Leana Hafer from IGN said that although it has new enjoyable systems, the game can get better with post-launch content, stating "it feels like playing a beta, or a very early Early Access game." Ed Smith from PCGamesN describes how initial peaceful gameplay gave way to "supreme frustation and rage". In his Cities: Skylines II review, which scores the game seven out of ten, he concludes: "Something personal is lost in its larger scale while performance problems spoil the beauty, but this could one day become the superior city building game." Smith compared Skylines II to SimCity (2013), saying that both games experienced similar playability and performance issues. In an April 2024 retrospective, Rock Paper Shotgun said the performance had improved to tolerable levels but still needed more work. Despite issues with stuttering, their tests showed a two-fold improvement of frame rates in some cases.

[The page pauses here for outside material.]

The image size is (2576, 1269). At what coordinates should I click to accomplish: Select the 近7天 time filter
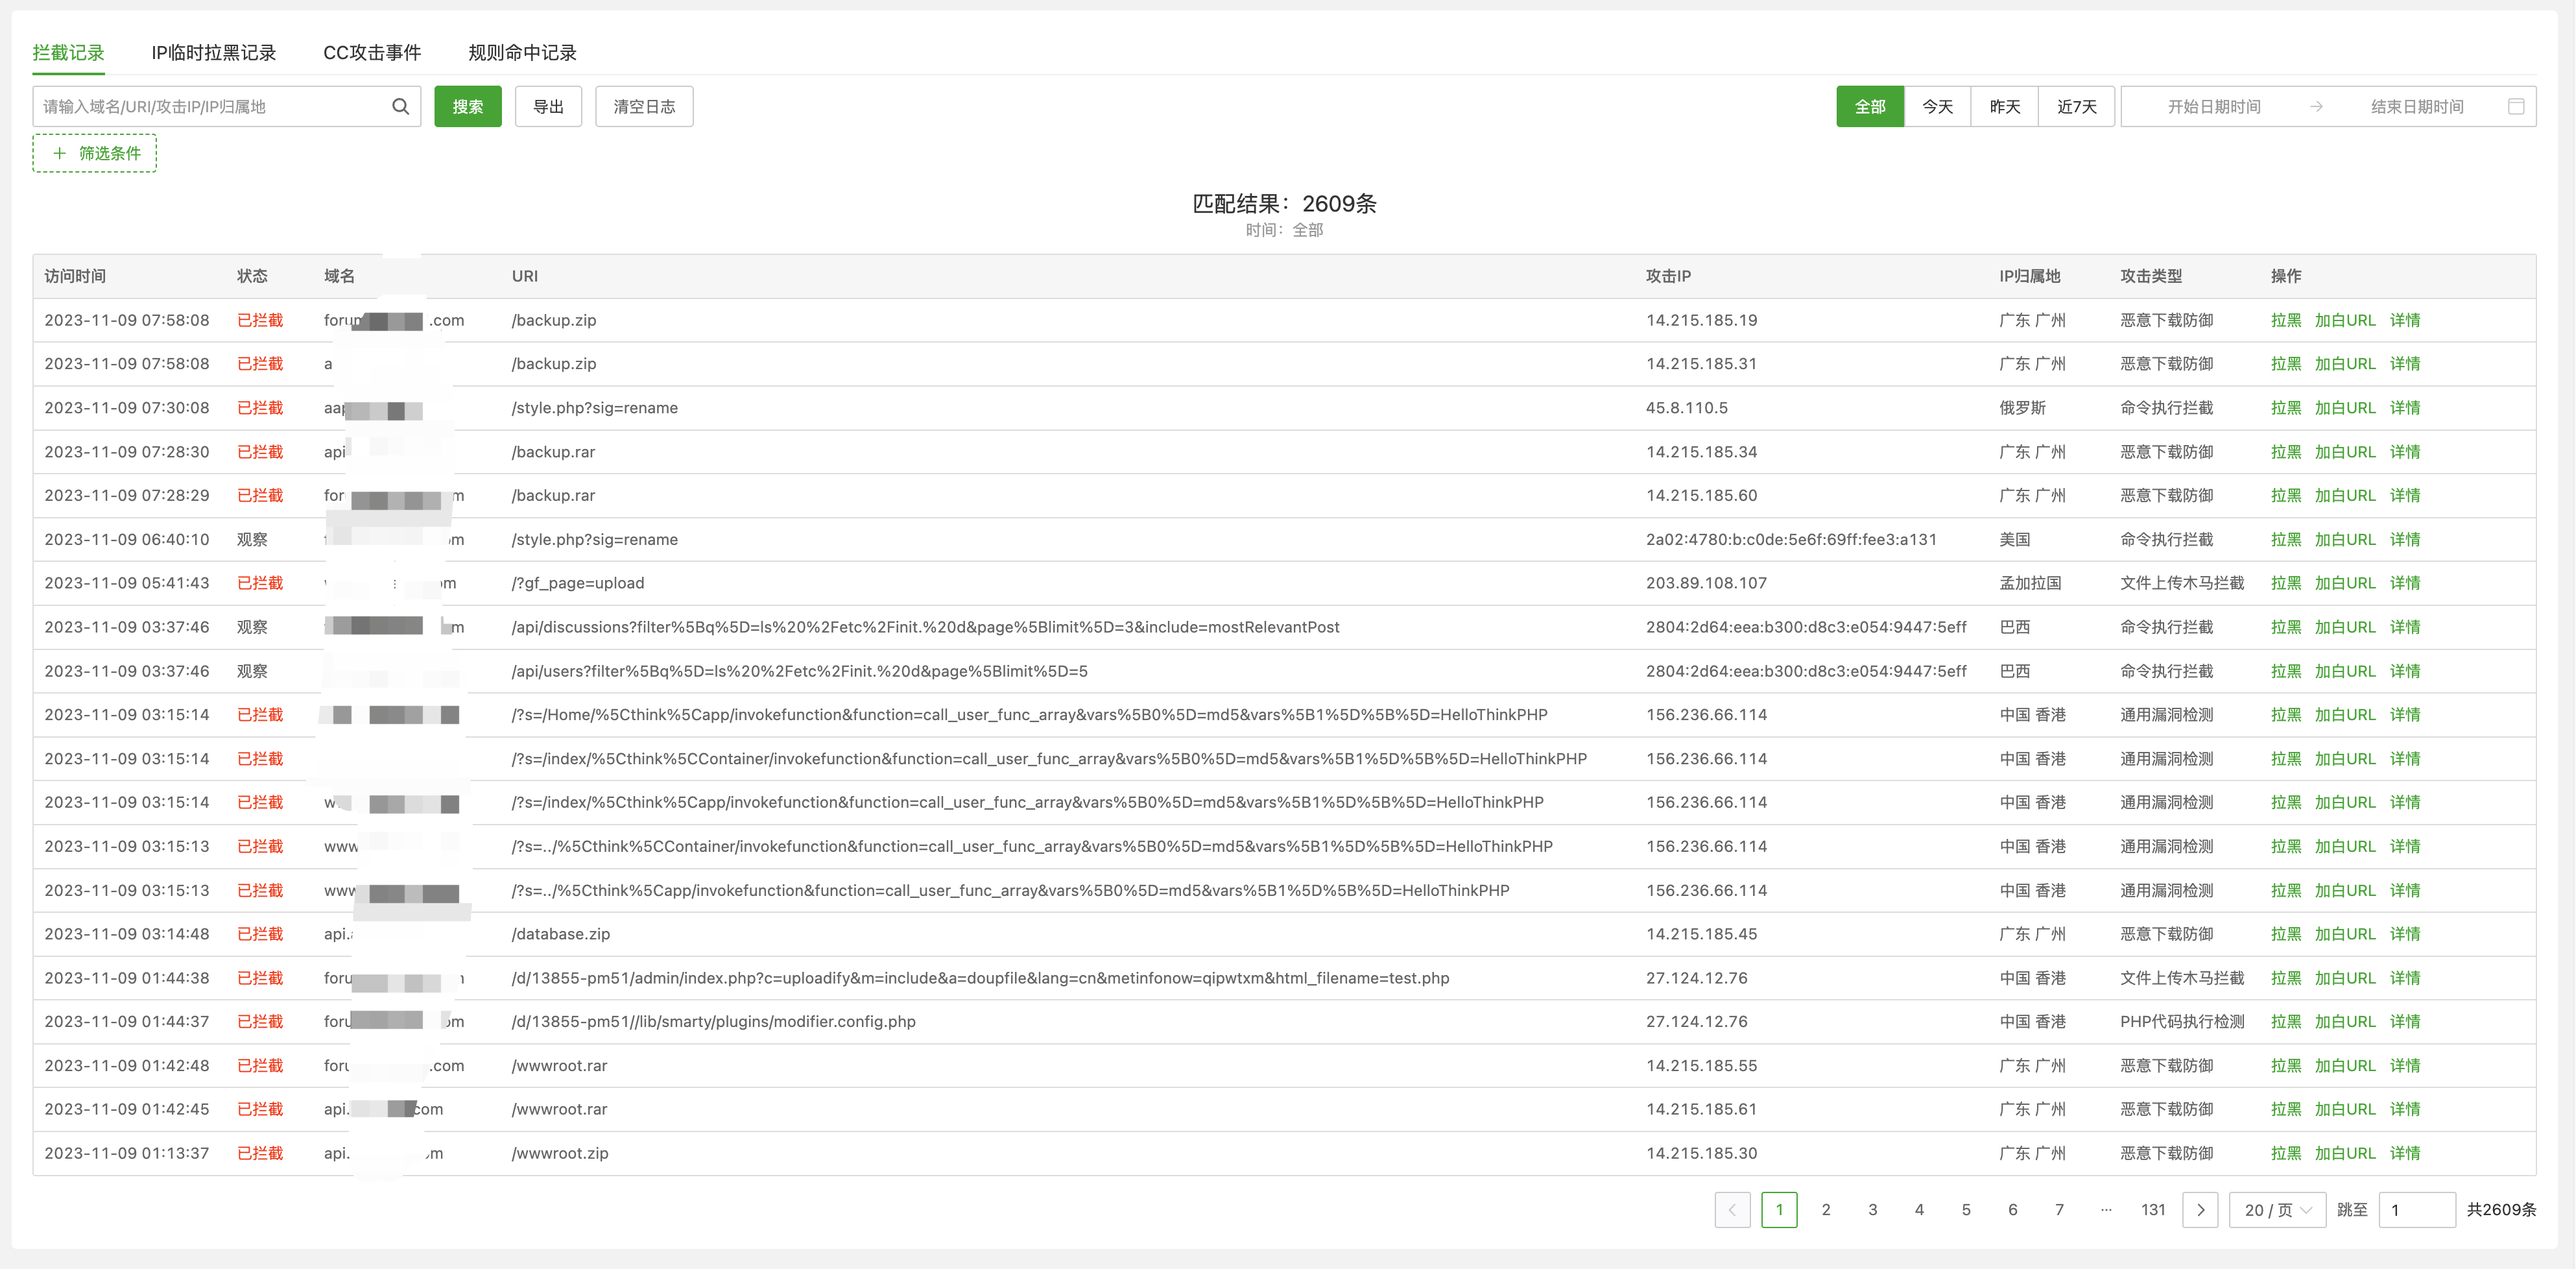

The first DLC to be released for Cities: Skylines II, called Beach Properties, received near-universal negative reviews from players. Only 4% of the Steam reviews were positive three days post-release. Many of these reviews cited the lack of beaches and high price-to-content ratio as reasons for disappointment. In response, the Cities: Skylines II team apologized and announced plans to make this content a free add-on, issue refunds, and pledged to focus on gameplay issues before releasing more DLC.

=== Technical issues ===
In the days following the launch, the game received "mixed" reviews from players, with the majority of the reviewers criticizing the game's various performance issues and noticeable bugs. Since its release in 2023, Paradox has failed to shift public perception regarding the game, with the majority of community reviews in 2024 being negative on Steam. In the eighth edition of the Cities: Skylines II developer diary, Philip Hallikainen of Paradox said that "feedback has risen to toxic levels". The Beach Properties DLC received negative reviews from players who criticized its lack of meaningful additions and the studio's focus on creating paid expansions instead of improving the state of the game.

One issue that the community noticed was that each simulated citizen has their teeth rendered in full detail. Due to the fact that the citizens never open their mouths and the camera is usually positioned far away, the teeth are never visible. Developers confirmed this fact and stated that this does not contribute to the performance in any significant way. Colossal Order plans to address the performance issues, including those related to characters' teeth.

===Sales===
At launch, the game reached more than 100,000 concurrent players on Steam. In February 2024, Paradox revealed that the game had sold more than 1 million copies.

=== Response ===
Colossal Order apologized to players in April 2024 in response to the backlash of both the main release and the Beach Properties DLC. They pledged to issue refunds to all players who had purchased the DLC pack, to compensate Ultimate edition owners with additional content, and promised that the studio would focus on fixing the game's various technical issues before working on future expansions.